Document

Lara Croft - Tomb Raider Series


----------



## s18000rpm (Nov 14, 2006)

*Tommy* Vercetti & *Tommy*  Angelo  from GTA Vice City & Mafia respectively.


----------



## quicky001 (Nov 14, 2006)

Here nobody seems to care much for JC.Denton-one of the best characters I've ever seen in a game.JC denton was one of the few characters,who felt like a real person,belonging to a real domain.
             The way he talked and the emotions and facial expressions which he manifested throughout the game made him seem amazingly lifelike and heroic.Unlike other pretentious characters,who seem more like AI-controlled bots,mindlessly babbling asinine dialogues and trying to look uber-cool,he appeared like a real galant personality,fighting for truth and justice.
          I've never felt so emotinally attached to any character in a game as to JC Denton.Its too bad that the sequel to the magnificient Deus Ex turned out to be horrendous and utterly unplayable.I earnestly hope that someday,some other company will revive the legendary Deus Ex franchise and come up with a sequel as wonderful and as glorious as the first game.


----------



## jz2linkinpark (Nov 14, 2006)

cloud strife, carl johnson....


----------



## pra_2006 (Nov 14, 2006)

ofcourse POP and Neo of matrix then max payne


----------



## Hells_Fury (Nov 14, 2006)

Lucas Kane from Indigo Prophecy was an amazing character. You really felt for him throught his misery in the game. Actually, all the lead characters in the game were brilliant.


----------



## sarandigit (Nov 14, 2006)

Carl Johnson in GTA San Andreas.


----------



## techtronic (Nov 15, 2006)

*SAM FISHER

LARA CROFT
*


----------



## DukeNukem (Nov 15, 2006)

lara croft and max payne.


----------



## codename_romeo (Nov 15, 2006)

Prince prince prince


----------



## Hells_Fury (Nov 15, 2006)

Forgot to mention Illidan Stormrage from Warcraft 3. Hes probably the coolest hero in the game.


----------



## hellrider (Nov 15, 2006)

As for as i am concerned Garret form Thief series, Sam Fisher from Splinter cell, Prince from POP trilogy, Raziel from Legacy of kain series, n' Agent 47 in Hitman r gr8est heroes of all!!


----------



## hard_rock (Nov 15, 2006)

Again posted because I played Splinter cell and I think Sam fischer is a real hero (And that's me..sorry US who play the game)..
 Also Prince Of Persia...The warrior...
 And AGENT 47, Silent, Cruel and deadly.


----------



## Holy_fat_man (Nov 20, 2006)

Auron From Final Fantasy x(check out my Avatar).


----------



## utkarsh-techy (Dec 1, 2006)

well for me its snake from metal gear series and hworang and jin kazama from tekken 6(watch the trailer)


----------



## QwertyManiac (Dec 1, 2006)

Snake 

Lara Croft

My sims


----------



## zerohourkill (Dec 1, 2006)

Gman in half life


----------



## Tech Geek (Dec 1, 2006)

Extracted data
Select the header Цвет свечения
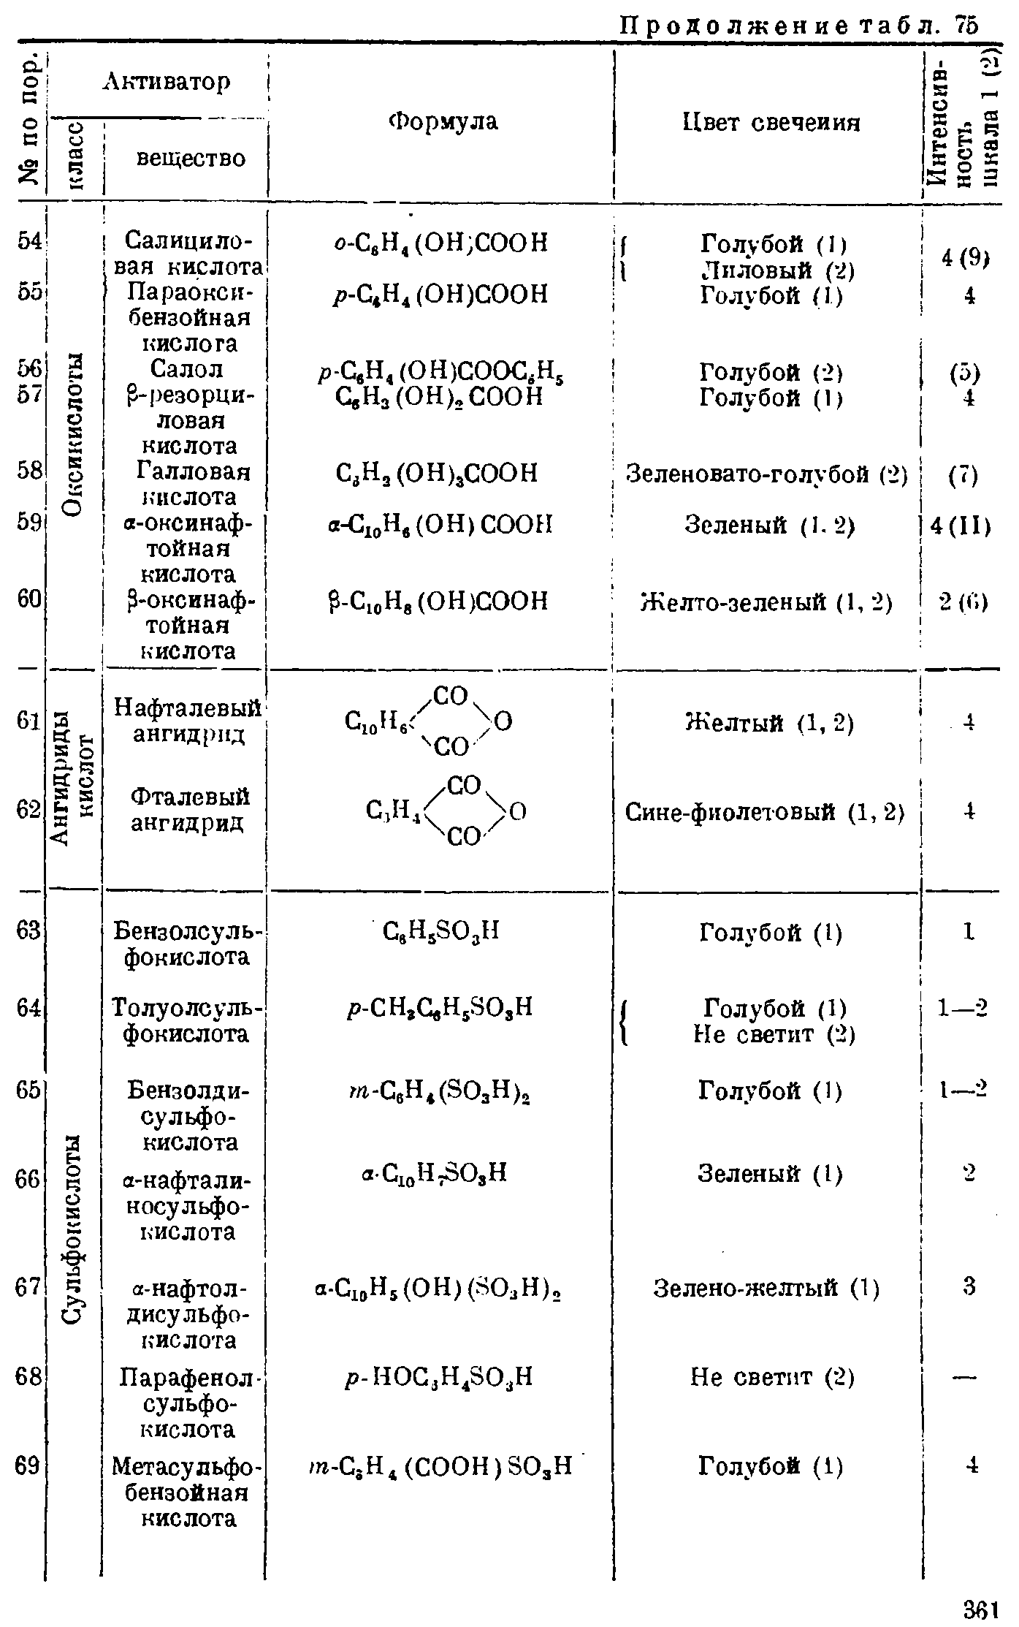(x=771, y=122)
---
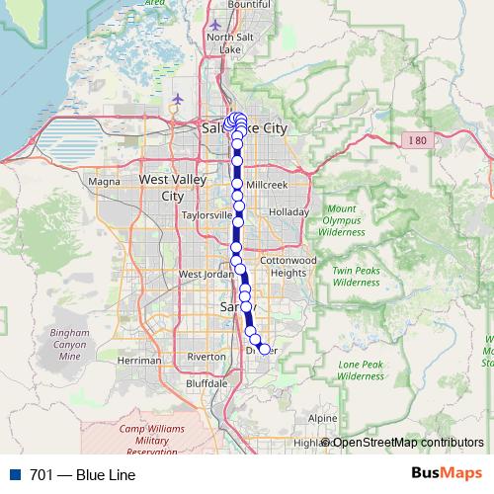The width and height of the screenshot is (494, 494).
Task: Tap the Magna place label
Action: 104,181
==
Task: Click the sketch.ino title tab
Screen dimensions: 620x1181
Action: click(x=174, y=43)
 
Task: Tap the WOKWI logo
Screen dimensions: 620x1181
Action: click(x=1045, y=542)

Challenges
a) From the records, write out the lines starting with the one that contains "The width and" and ending after the one that contains "Action: 104,181", copying them word for word. Omit the pictures.
b) Carry the forum thread about favorite video game characters on from its last line.
The forum thread about favorite video game characters has no connection to the records.

Outputs in order
a)
The width and height of the screenshot is (494, 494).
Task: Tap the Magna place label
Action: 104,181

b)
Ilike CT of CS
No character in NFS


----------



## sam9s (Dec 1, 2006)

fnatic@play said:
			
		

> " SAM I AM"!!!!
> 
> Serious sam!!! how did i forget him!!!!



Amen to that Serious Sam was a character.
And then Max Payne.


----------



## assasin (Dec 2, 2006)

Sam Fisher from Tom Clancy's Splinter Cell
Prince from Prince Of Persia


----------



## izzikio_rage (Dec 2, 2006)

Dante.....devil may cry...
dark Prince......pop series


----------



## SUKHI99 (Dec 3, 2006)

hi,
 can here anyone tell me cheats or trainers for prince of persia warrior within??


----------



## mayur_digitized (Jan 11, 2007)

for me its VIN diesel in chronicles of riddick


----------



## Arsenal_Gunners (Jan 11, 2007)

dark Arthas in warcraft 3.Tommy vercetti in gta vice city


----------



## s18000rpm (Jan 11, 2007)

^^ i too prefer *Tommy Vercetti* as the Greatest, Coolest Dude.


----------



## eagle_y2j (Jan 11, 2007)

Agent 47

tommy (mafia)


----------



## Pathik (Jan 11, 2007)

47/sam fisher/max payne


----------



## dead_eye (Oct 4, 2008)

i just cant tell one so here i go

1.prince of persia (the greatest)
2.gordon freeman from hl2
3.solid snake from metal gear
3.lucas from indigo prophecy
4.Agent 47 - the true silent assasin
5.duke nukem
6.tony hawk
7.Mia in NFS MW


----------



## furious_gamer (Oct 4, 2008)

Max Payne / Tommy Vercetti  No CJ !


----------



## Cool Joe (Oct 4, 2008)

^^
*Carl Johnson>> GTA: SA* 

Jack Carver>> FarCry


----------



## threeonethree (Oct 4, 2008)

you are forgetting the "God of war" ..


----------



## Sathish (Oct 4, 2008)

i


----------



## DigitalDude (Oct 4, 2008)

Dr.Gordon Freeman Ph.D 


_


----------



## Faun (Oct 5, 2008)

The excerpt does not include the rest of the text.